[BRIEF] Leave out the pictures, and copy exactly the lines from the line with "Task: Click the X (Twitter) social icon" through the last line of the data below.

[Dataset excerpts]

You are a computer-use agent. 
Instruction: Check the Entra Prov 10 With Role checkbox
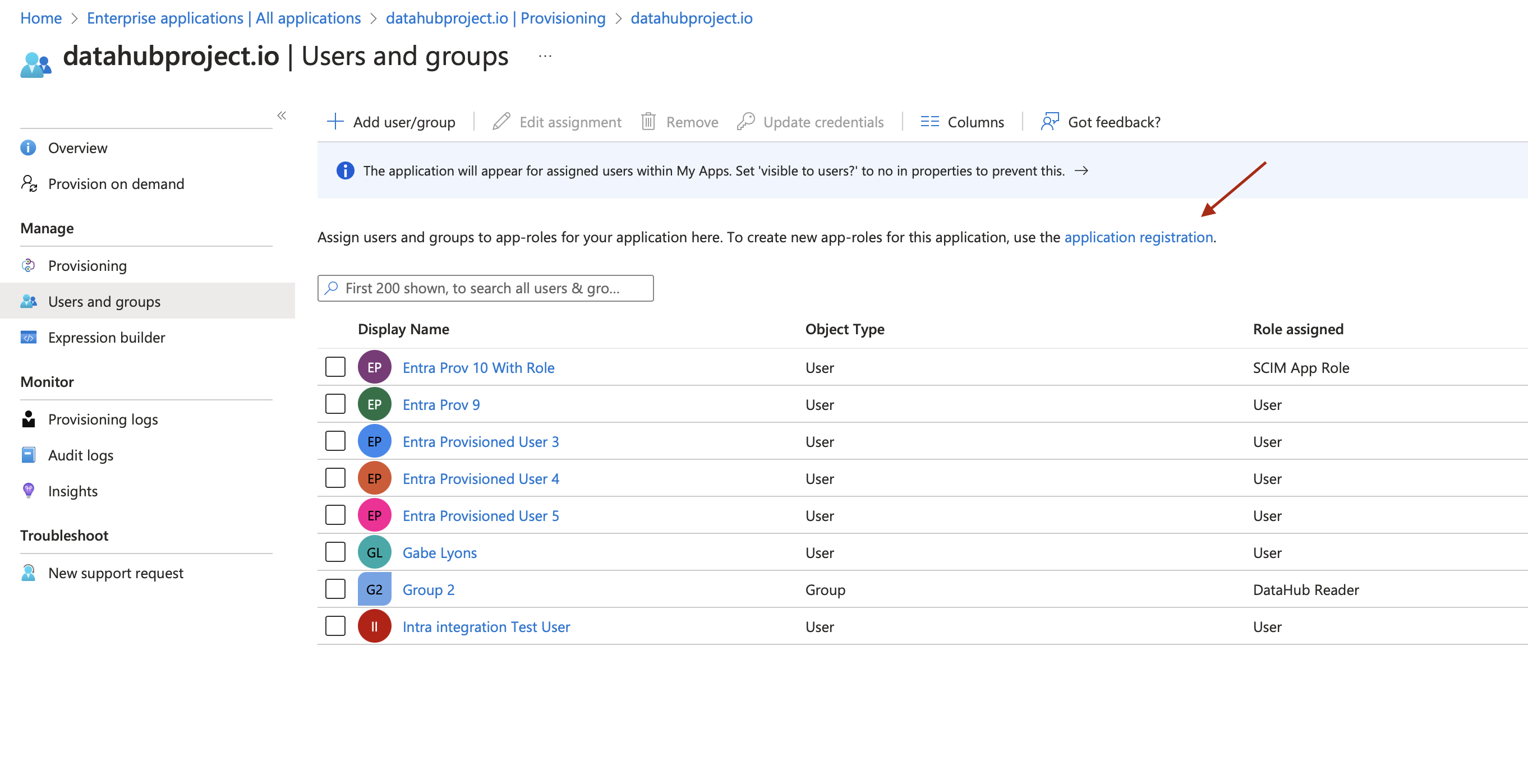335,367
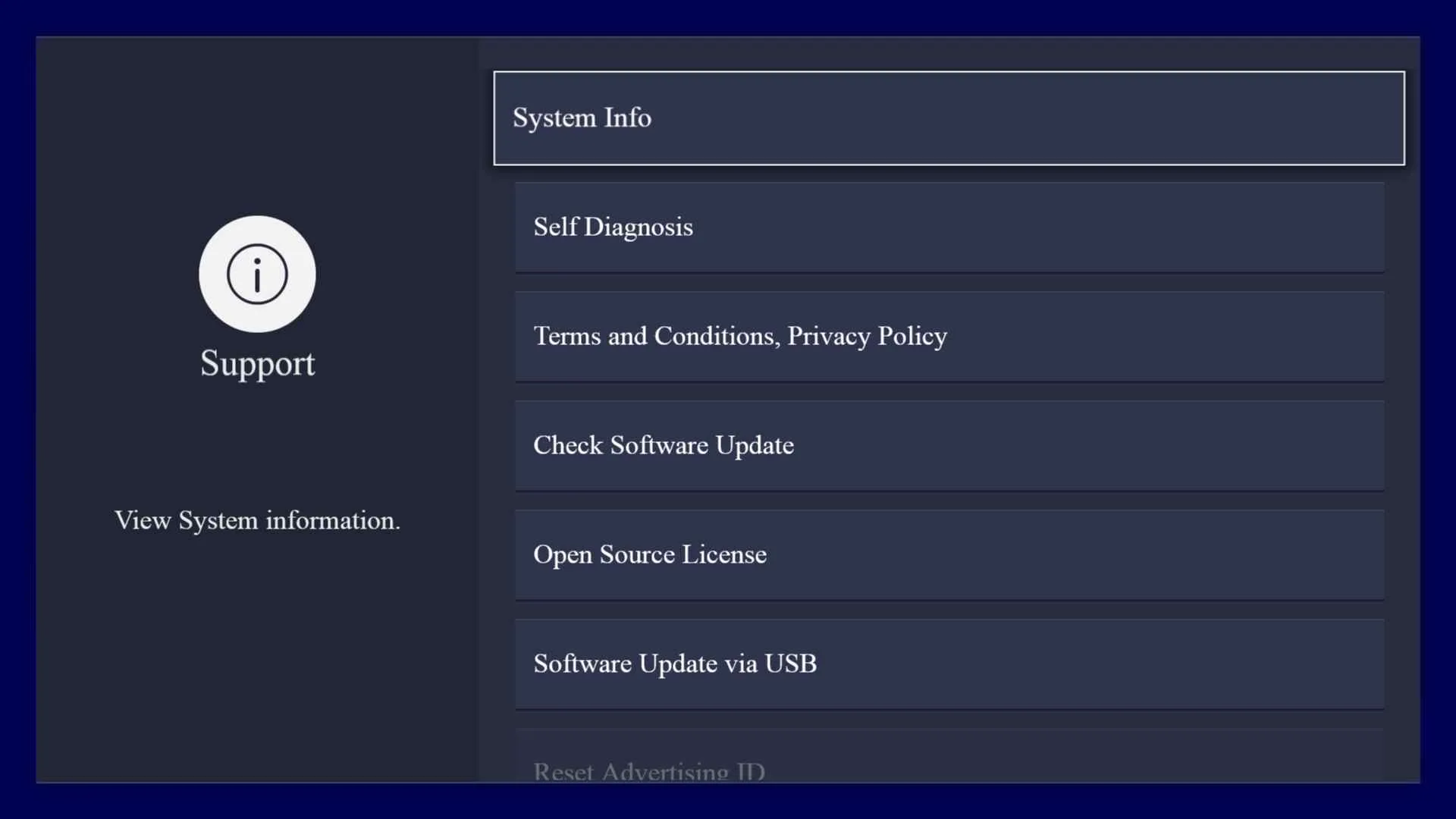Image resolution: width=1456 pixels, height=819 pixels.
Task: Click the Support heading text
Action: click(x=257, y=363)
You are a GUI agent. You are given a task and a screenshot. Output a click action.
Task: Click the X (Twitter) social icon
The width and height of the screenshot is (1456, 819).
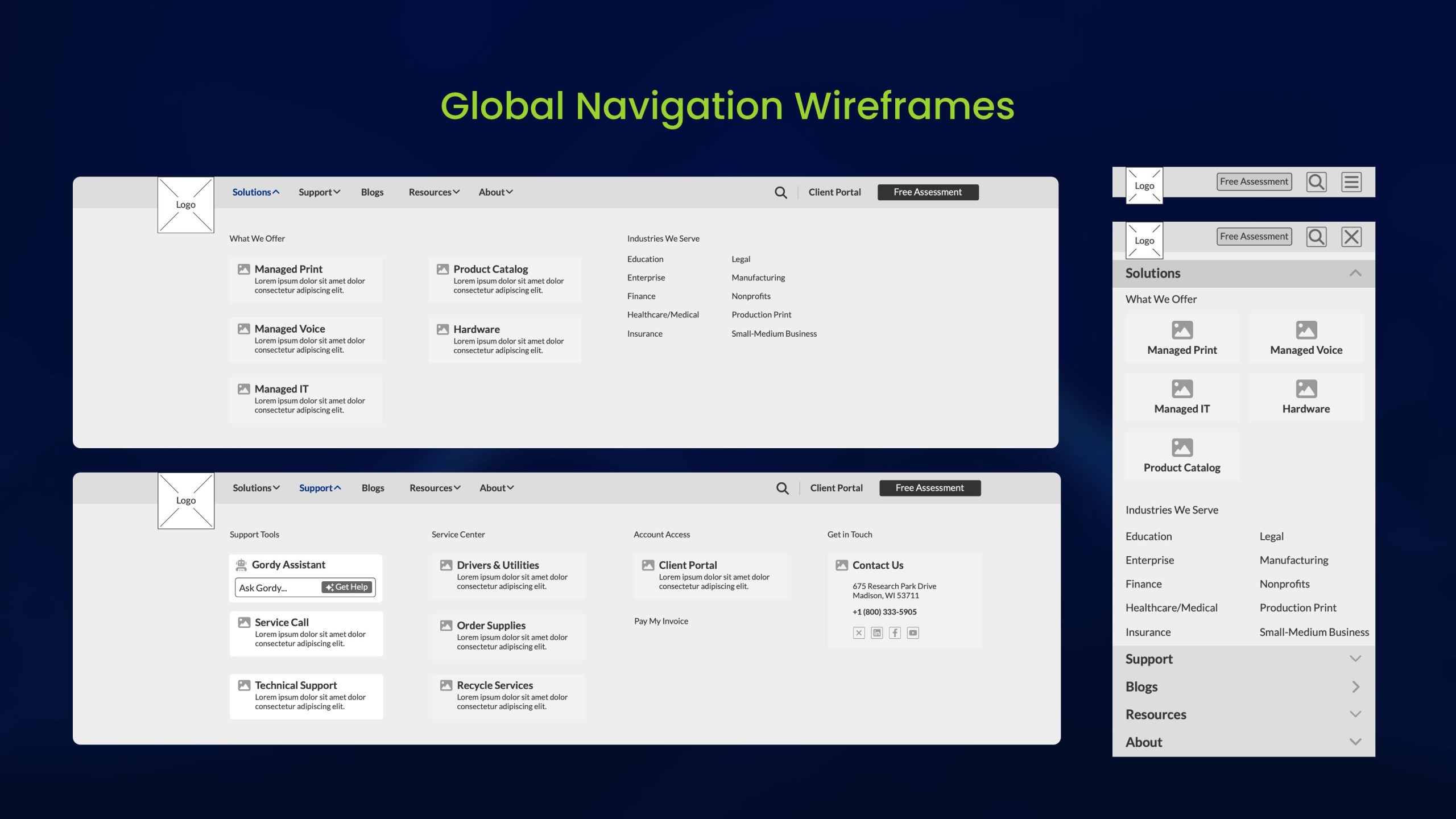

[PROBLEM SOLUTION]
Task: Click the X (Twitter) social icon
The width and height of the screenshot is (1456, 819).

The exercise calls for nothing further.